Can you render every line of the items below as a JSON list of strings, with one string per line and blank lines left out?

## Start

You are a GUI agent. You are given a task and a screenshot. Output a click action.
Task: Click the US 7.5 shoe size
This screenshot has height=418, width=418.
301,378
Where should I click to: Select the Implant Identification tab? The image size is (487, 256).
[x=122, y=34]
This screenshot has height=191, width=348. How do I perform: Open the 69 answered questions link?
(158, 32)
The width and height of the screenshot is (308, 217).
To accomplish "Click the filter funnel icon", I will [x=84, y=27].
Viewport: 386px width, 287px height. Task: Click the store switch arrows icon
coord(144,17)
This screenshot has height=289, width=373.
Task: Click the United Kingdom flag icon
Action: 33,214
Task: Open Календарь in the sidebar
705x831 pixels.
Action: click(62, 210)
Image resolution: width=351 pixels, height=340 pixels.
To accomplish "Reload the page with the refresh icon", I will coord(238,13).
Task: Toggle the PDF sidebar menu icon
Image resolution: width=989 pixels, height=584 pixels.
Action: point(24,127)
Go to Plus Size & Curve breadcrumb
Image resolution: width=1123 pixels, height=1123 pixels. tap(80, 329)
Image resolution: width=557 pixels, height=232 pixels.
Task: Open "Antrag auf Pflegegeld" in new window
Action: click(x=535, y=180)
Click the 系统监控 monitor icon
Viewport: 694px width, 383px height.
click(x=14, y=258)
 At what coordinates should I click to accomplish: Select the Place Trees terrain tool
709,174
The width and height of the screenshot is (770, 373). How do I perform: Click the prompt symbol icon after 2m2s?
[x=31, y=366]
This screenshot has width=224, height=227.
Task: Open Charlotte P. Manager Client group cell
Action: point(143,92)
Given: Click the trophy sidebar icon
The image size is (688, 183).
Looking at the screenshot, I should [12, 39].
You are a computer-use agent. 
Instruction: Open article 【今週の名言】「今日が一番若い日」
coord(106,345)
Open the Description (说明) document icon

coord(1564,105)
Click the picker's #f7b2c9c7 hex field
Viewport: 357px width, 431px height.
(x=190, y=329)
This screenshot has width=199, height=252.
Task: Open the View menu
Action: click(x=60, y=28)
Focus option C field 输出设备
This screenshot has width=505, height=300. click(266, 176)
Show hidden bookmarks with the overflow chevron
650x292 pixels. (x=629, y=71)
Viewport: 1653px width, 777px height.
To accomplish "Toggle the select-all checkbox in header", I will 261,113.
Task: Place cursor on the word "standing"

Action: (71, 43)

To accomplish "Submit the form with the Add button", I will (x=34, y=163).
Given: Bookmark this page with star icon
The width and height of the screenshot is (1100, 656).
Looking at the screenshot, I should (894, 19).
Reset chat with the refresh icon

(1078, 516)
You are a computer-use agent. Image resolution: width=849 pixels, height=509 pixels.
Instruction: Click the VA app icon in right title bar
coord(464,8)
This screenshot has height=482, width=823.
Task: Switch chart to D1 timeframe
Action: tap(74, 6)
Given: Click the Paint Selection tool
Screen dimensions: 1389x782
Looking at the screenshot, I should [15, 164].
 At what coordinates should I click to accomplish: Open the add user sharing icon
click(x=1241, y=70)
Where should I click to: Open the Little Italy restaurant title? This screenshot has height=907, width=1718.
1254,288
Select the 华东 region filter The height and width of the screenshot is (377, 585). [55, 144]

## End

# WRITTEN RESPONSE:
[
  "You are a GUI agent. You are given a task and a screenshot. Output a click action.",
  "Task: Click the US 7.5 shoe size",
  "This screenshot has height=418, width=418.",
  "301,378",
  "Where should I click to: Select the Implant Identification tab? The image size is (487, 256).",
  "[x=122, y=34]",
  "This screenshot has height=191, width=348. How do I perform: Open the 69 answered questions link?",
  "(158, 32)",
  "The width and height of the screenshot is (308, 217).",
  "To accomplish \"Click the filter funnel icon\", I will [x=84, y=27].",
  "Viewport: 386px width, 287px height. Task: Click the store switch arrows icon",
  "coord(144,17)",
  "This screenshot has height=289, width=373.",
  "Task: Click the United Kingdom flag icon",
  "Action: 33,214",
  "Task: Open Календарь in the sidebar",
  "705x831 pixels.",
  "Action: click(62, 210)",
  "Image resolution: width=351 pixels, height=340 pixels.",
  "To accomplish \"Reload the page with the refresh icon\", I will coord(238,13).",
  "Task: Toggle the PDF sidebar menu icon",
  "Image resolution: width=989 pixels, height=584 pixels.",
  "Action: point(24,127)",
  "Go to Plus Size & Curve breadcrumb",
  "Image resolution: width=1123 pixels, height=1123 pixels. tap(80, 329)",
  "Image resolution: width=557 pixels, height=232 pixels.",
  "Task: Open \"Antrag auf Pflegegeld\" in new window",
  "Action: click(x=535, y=180)",
  "Click the 系统监控 monitor icon",
  "Viewport: 694px width, 383px height.",
  "click(x=14, y=258)",
  " At what coordinates should I click to accomplish: Select the Place Trees terrain tool",
  "709,174",
  "The width and height of the screenshot is (770, 373). How do I perform: Click the prompt symbol icon after 2m2s?",
  "[x=31, y=366]",
  "This screenshot has width=224, height=227.",
  "Task: Open Charlotte P. Manager Client group cell",
  "Action: point(143,92)",
  "Given: Click the trophy sidebar icon",
  "The image size is (688, 183).",
  "Looking at the screenshot, I should [12, 39].",
  "You are a computer-use agent. ",
  "Instruction: Open article 【今週の名言】「今日が一番若い日」",
  "coord(106,345)",
  "Open the Description (说明) document icon",
  "coord(1564,105)",
  "Click the picker's #f7b2c9c7 hex field",
  "Viewport: 357px width, 431px height.",
  "(x=190, y=329)",
  "This screenshot has width=199, height=252.",
  "Task: Open the View menu",
  "Action: click(x=60, y=28)",
  "Focus option C field 输出设备",
  "This screenshot has width=505, height=300. click(266, 176)",
  "Show hidden bookmarks with the overflow chevron",
  "650x292 pixels. (x=629, y=71)",
  "Viewport: 1653px width, 777px height.",
  "To accomplish \"Toggle the select-all checkbox in header\", I will 261,113.",
  "Task: Place cursor on the word \"standing\"",
  "Action: (71, 43)",
  "To accomplish \"Submit the form with the Add button\", I will (x=34, y=163).",
  "Given: Bookmark this page with star icon",
  "The width and height of the screenshot is (1100, 656).",
  "Looking at the screenshot, I should (894, 19).",
  "Reset chat with the refresh icon",
  "(1078, 516)",
  "You are a computer-use agent. Image resolution: width=849 pixels, height=509 pixels.",
  "Instruction: Click the VA app icon in right title bar",
  "coord(464,8)",
  "This screenshot has height=482, width=823.",
  "Task: Switch chart to D1 timeframe",
  "Action: tap(74, 6)",
  "Given: Click the Paint Selection tool",
  "Screen dimensions: 1389x782",
  "Looking at the screenshot, I should [15, 164].",
  " At what coordinates should I click to accomplish: Open the add user sharing icon",
  "click(x=1241, y=70)",
  "Where should I click to: Open the Little Italy restaurant title? This screenshot has height=907, width=1718.",
  "1254,288",
  "Select the 华东 region filter The height and width of the screenshot is (377, 585). [55, 144]"
]